- Interactive map of Novooleksandrivka
- Novooleksandrivka Location of Novooleksandrivka in Kherson Oblast Novooleksandrivka Novooleksandrivka (Ukraine)
- Coordinates: 47°15′59″N 33°52′25″E﻿ / ﻿47.266389°N 33.873611°E
- Country: Ukraine
- Oblast: Kherson Oblast
- Raion: Beryslav Raion
- Founded Status: 1925

Area
- • Total: 165.1 km^{2} (63.7 sq mi)
- Elevation: 139 m (456 ft)

Population (2001 census)
- • Total: 1,335
- • Density: 8.086/km^{2} (20.94/sq mi)
- Time zone: UTC+2 (EET)
- • Summer (DST): UTC+3 (EEST)
- Postal code: 75014
- Area code: +380 5547

= Novooleksandrivka, Beryslav Raion, Kherson Oblast =

Village in Kherson Oblast, Ukraine

Novooleksandrivka (Новоолександрівка) is a village in Beryslav Raion (district) in Kherson Oblast of southern Ukraine, at about 119.8 km northeast by east (NEbE) of Kherson. It hosts the administration of the Novooleksandrivka rural hromada, one of the hromadas of Ukraine.

== History ==
The village was founded in 1922 on the territory of the noble Falz-Fein estate during the Russian Empire. It was originally entitled Kuzmopavlivka by the first inhabitant, Kuzma Pavlovych Babenko. In 1924 it formally became part of the Havrylivka village council and in January was renamed to its current name, Novooleksandrivka, after the original founder's wife, Alexandra.

In 1929, two societies were formed for joint cultivation of land, which in 1931 were united to make the collective farm "The Way to the Commune". This was later the basis for a state farm named after Panas Liubchenko. However, that state farm was later renamed to Prydniprovsky in 1936 due to Liubchenko falling out of favor with Joseph Stalin and him being accused of bourgeois nationalism. During the Great Patriotic War, the village was occupied by German troops from 23 August 1941 to 29 February 1944. After the fall of the Soviet Union, the former state farm was reorganized into OJSC "Prydniprovske".

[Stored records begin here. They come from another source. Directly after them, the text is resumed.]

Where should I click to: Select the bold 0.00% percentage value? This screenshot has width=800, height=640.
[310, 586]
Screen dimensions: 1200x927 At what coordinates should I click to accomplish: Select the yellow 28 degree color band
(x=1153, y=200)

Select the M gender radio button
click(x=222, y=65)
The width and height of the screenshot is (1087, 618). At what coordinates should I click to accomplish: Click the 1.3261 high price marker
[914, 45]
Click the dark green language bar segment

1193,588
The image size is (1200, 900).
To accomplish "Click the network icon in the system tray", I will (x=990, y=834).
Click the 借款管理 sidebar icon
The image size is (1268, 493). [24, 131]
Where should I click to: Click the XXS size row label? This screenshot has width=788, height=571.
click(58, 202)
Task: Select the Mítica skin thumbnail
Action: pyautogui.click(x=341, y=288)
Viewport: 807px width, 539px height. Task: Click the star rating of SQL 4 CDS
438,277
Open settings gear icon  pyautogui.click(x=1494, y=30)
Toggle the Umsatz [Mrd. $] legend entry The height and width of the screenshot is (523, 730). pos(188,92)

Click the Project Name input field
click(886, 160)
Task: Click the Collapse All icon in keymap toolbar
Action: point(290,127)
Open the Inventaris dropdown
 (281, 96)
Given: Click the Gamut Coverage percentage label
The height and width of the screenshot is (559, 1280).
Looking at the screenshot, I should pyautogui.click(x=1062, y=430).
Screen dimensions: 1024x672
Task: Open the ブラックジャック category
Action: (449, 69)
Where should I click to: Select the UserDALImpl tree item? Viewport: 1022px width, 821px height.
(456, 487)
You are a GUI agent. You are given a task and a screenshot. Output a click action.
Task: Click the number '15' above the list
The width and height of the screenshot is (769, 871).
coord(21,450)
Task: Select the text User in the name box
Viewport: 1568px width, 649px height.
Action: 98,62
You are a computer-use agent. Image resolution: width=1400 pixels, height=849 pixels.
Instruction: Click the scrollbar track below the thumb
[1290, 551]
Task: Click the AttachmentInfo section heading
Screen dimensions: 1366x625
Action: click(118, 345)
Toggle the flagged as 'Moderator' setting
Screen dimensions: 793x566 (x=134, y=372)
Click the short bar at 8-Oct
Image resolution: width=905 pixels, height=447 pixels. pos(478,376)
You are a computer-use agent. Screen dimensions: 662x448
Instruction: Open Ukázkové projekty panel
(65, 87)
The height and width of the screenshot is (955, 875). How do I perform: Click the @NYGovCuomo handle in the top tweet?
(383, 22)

The settlement came under attack by Russian forces during the Russian invasion of Ukraine in 2022 and was regained by Ukrainian forces by the beginning of October the same year.

==Demographics==
The settlement had 1,335 inhabitants in 2001, native language distribution as of the Ukrainian Census of the same year:
- Ukrainian: 94.84%
- Russian: 4.32%
- Moldovan (Romanian): 0.15%
- Belarusian: 0.08%
- Armenian: 0.08%

== Monuments ==
There is a Memorial of Glory and a Church of the Assumption of the Virgin located in the village.